■ **Da svolgere**
Secondo il brano, chi ha allenato la squadra il giorno prima del primo allenamento di Spalletti?
══ Brano ══
L’arrivo quasi furtivo, le visite mediche di rito, la firma su un contratto che è insieme un’opportunità e un rischio. Il primo giorno di Luciano Spalletti alla Continassa è una centrifuga. Oggi allenerà per la prima volta la squadra (ieri lo ha fatto Brambilla) e parlerà in una conferenza che è sia di presentazione sia di vigilia, ma l’auspicio è che sia laconico. Meno parole (rispetto a quelle pronunciate nell’ultima, fallimentare esperienza in Nazionale), più campo (rispetto a quello che aveva a disposizione da ct). Il tempo è un lusso che non ha, l’esordio in casa della Cremonese di Nicola alleggerita dagli ottimi risultati incombe già domani sera.
═══
══ Record di dati ══
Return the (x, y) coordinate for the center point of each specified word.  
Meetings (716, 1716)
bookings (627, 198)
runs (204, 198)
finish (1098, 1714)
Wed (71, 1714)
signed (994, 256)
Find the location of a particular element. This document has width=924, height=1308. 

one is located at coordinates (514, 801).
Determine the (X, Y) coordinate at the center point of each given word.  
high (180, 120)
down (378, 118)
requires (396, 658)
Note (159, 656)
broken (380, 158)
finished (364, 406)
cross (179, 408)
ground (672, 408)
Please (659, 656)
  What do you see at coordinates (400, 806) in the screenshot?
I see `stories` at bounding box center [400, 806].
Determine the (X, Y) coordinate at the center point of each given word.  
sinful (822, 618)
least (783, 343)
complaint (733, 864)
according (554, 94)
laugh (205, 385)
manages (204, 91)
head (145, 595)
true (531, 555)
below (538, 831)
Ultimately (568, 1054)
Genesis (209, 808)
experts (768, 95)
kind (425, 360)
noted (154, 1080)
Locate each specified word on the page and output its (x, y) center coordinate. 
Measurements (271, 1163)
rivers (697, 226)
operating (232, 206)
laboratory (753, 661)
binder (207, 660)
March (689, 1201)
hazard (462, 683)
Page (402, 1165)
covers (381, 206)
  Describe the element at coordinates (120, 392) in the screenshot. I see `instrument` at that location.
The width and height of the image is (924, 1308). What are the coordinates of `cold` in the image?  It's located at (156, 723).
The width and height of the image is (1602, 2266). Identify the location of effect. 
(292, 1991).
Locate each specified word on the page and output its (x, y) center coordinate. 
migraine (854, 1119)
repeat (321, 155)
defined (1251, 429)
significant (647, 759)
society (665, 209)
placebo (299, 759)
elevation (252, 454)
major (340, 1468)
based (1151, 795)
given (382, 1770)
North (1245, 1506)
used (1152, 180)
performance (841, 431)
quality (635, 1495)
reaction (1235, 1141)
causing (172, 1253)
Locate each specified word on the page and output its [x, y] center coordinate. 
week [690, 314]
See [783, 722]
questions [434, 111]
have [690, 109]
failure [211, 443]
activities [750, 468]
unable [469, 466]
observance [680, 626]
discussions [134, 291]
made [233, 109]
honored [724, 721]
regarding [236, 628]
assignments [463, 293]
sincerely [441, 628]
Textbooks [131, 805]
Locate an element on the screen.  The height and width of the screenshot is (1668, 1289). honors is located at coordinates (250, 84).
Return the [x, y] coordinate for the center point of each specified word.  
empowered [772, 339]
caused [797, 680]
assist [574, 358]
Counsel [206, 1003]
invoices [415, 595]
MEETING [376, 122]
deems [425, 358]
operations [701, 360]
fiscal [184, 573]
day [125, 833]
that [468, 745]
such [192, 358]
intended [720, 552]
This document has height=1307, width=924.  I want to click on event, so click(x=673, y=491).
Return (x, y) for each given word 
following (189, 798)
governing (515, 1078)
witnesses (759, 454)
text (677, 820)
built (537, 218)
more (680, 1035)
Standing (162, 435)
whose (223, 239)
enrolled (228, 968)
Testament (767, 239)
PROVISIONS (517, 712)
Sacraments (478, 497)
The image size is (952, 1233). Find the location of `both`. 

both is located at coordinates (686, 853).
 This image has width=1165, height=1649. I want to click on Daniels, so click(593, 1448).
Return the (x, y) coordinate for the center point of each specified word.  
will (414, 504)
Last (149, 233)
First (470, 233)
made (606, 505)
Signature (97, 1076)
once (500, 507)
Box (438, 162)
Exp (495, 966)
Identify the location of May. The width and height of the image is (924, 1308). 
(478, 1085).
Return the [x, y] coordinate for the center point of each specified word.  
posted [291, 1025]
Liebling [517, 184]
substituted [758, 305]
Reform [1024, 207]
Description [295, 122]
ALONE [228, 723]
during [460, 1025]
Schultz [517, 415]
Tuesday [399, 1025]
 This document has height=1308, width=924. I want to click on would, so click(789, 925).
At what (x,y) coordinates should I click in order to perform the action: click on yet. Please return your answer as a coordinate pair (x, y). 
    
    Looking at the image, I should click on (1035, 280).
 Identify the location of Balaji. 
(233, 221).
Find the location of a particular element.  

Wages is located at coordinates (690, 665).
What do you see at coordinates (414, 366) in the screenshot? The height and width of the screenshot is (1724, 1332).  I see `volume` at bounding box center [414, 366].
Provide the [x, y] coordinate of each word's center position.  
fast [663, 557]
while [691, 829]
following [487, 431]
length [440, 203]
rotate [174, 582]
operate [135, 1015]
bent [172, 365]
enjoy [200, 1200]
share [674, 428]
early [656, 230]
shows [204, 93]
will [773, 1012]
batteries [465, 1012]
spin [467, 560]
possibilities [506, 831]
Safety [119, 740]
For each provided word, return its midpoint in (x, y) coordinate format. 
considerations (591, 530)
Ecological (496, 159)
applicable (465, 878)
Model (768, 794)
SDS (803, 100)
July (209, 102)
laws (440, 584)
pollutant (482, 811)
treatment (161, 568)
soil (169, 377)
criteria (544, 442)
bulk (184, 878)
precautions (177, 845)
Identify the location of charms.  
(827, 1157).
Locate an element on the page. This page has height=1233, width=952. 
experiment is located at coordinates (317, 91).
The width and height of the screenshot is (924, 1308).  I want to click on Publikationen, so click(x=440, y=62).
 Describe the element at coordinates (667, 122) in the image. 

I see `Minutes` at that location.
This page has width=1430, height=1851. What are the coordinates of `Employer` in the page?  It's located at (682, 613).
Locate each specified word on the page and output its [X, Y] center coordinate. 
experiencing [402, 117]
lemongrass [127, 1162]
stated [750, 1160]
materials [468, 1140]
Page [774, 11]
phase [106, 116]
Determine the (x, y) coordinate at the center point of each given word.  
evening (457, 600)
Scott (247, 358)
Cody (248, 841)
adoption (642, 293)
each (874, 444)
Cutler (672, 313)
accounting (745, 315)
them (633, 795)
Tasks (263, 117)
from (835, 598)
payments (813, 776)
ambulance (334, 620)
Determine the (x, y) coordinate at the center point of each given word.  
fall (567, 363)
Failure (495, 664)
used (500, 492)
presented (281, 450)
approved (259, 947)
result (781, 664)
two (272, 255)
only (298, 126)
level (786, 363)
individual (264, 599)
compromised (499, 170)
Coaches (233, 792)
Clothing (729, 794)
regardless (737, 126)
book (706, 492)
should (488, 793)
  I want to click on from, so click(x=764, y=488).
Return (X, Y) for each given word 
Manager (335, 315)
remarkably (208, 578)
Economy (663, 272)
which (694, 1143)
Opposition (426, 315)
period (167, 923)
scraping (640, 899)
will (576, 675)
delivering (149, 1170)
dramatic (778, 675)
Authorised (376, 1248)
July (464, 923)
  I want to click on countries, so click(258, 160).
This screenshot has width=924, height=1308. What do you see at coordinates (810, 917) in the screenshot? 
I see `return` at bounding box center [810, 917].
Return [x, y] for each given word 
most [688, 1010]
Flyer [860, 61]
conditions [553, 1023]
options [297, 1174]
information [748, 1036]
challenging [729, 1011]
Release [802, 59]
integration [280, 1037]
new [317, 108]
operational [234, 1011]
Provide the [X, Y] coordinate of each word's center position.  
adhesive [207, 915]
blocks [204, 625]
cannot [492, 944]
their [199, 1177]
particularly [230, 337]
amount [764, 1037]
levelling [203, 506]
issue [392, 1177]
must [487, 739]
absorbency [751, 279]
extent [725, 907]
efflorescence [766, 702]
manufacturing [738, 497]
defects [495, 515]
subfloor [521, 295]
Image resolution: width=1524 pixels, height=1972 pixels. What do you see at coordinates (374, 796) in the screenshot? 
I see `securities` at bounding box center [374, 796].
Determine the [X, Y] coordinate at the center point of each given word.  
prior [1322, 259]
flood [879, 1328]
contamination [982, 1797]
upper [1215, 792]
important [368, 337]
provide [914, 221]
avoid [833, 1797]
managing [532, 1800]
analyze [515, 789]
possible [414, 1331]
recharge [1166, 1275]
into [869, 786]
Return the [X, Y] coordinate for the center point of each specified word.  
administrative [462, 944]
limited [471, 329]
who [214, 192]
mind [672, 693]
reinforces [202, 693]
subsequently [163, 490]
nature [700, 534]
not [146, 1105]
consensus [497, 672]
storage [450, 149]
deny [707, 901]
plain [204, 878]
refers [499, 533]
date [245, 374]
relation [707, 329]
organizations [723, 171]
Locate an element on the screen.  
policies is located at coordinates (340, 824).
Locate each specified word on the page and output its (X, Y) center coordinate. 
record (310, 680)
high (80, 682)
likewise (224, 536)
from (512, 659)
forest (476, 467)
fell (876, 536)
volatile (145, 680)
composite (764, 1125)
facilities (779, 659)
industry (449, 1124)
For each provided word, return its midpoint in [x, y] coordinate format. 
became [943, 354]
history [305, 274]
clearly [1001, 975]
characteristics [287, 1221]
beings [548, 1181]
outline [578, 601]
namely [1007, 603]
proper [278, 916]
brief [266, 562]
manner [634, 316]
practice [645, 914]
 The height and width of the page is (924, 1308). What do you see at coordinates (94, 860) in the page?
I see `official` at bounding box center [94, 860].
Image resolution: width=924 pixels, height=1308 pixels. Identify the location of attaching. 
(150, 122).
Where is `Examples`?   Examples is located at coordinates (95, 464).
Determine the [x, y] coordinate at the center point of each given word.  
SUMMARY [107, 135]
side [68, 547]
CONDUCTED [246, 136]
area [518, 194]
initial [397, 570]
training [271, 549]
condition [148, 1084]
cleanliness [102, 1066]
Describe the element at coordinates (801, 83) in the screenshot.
═══
■ **Soluzione**
Brambilla.